» Records for processing
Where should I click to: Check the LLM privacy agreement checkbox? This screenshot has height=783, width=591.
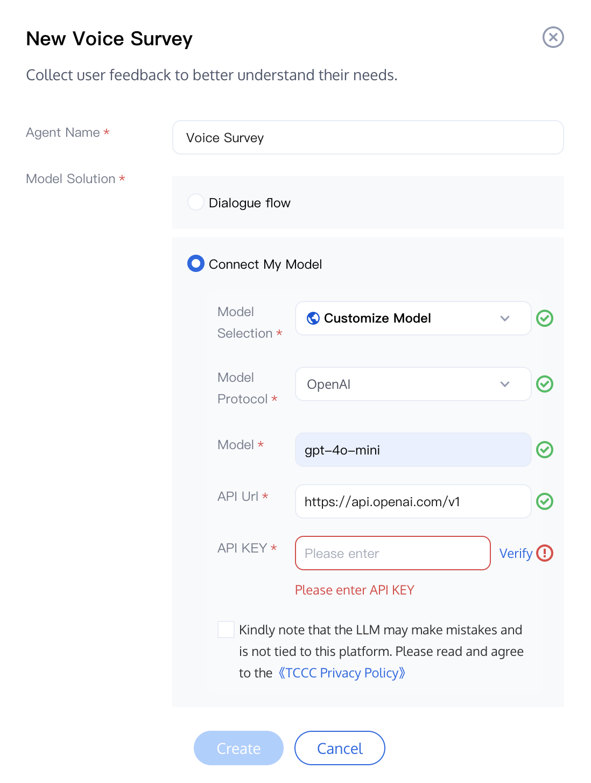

...

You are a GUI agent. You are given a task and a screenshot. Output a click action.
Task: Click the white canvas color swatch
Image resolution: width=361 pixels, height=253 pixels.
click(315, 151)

* * *

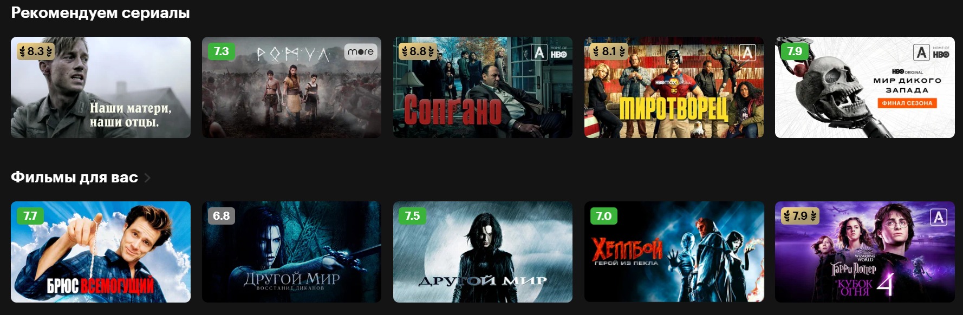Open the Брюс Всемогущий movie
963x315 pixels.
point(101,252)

» Task directions
Could you retype the entries starting with the line that contains "You are a GUI" and going on through the line that contains "click(315, 151)", keeping every character the same?

» Result of this task
You are a GUI agent. You are given a task and a screenshot. Output a click action.
Task: Click the white canvas color swatch
Image resolution: width=361 pixels, height=253 pixels.
click(315, 151)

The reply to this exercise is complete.